Один из восьми Благодатских узников Е.П. Оболенский рассказал о том, как воспринимали они самоотвержение жен двух своих товарищей:

«Прибытие этих двух женщин — русских по сердцу, высоких по характеру, благодетельно подействовало на нас всех. С их прибытием у нас составилась семья.
Общие чувства обратились к ним, и их первою заботою были мы же: своими руками они шили нам то, что казалось необходимым для каждого из нас. Остальное покупалось ими в лавках — одним словом то, что сердце женское угадывает по инстинкту любви, этого источника всего высокого, было угадано ими и исполнено».

И добавляет — с чувством великой признательности и доброго юмора: «Как не вспомнить импровизированные блюда, которые приносились нам в нашу казарму Благодатского рудника — плоды трудов княгинь Трубецкой и Волконской, в которых их теоретическое знание кухонного искусства было подчинено совершенному неведению применения теории к практике.

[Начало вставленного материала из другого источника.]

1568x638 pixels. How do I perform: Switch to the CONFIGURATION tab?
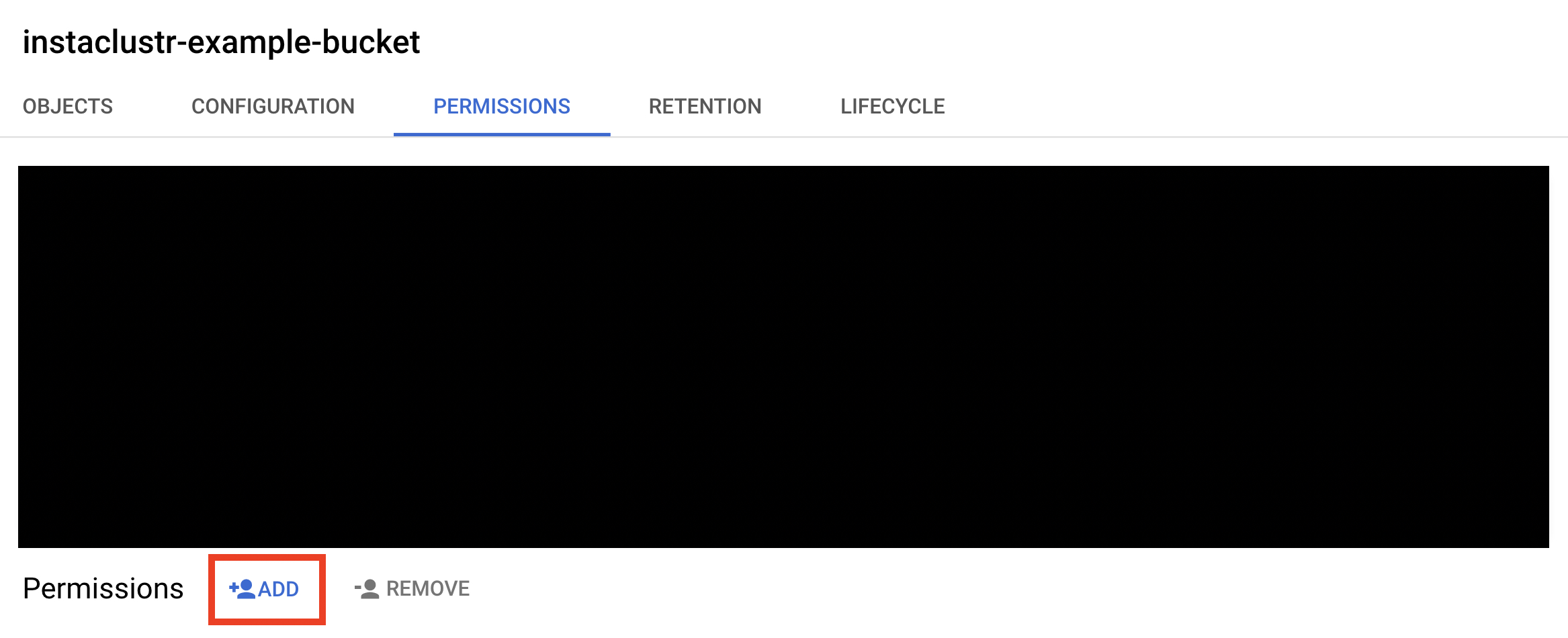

Но мы были в восторге, и нам все казалось таким вкусным, что едва ли хлеб, недопеченный рукою княгини Трубецкой, не показался бы нам вкуснее лучшего произведения первого петербургского булочника».

Почти год провели княгини Трубецкая и Волконская в Благодатском руднике возле своих мужей и друзей декабристов. Год, полный лишений, болезней, душевных и физических страданий и невыносимых условий жизни.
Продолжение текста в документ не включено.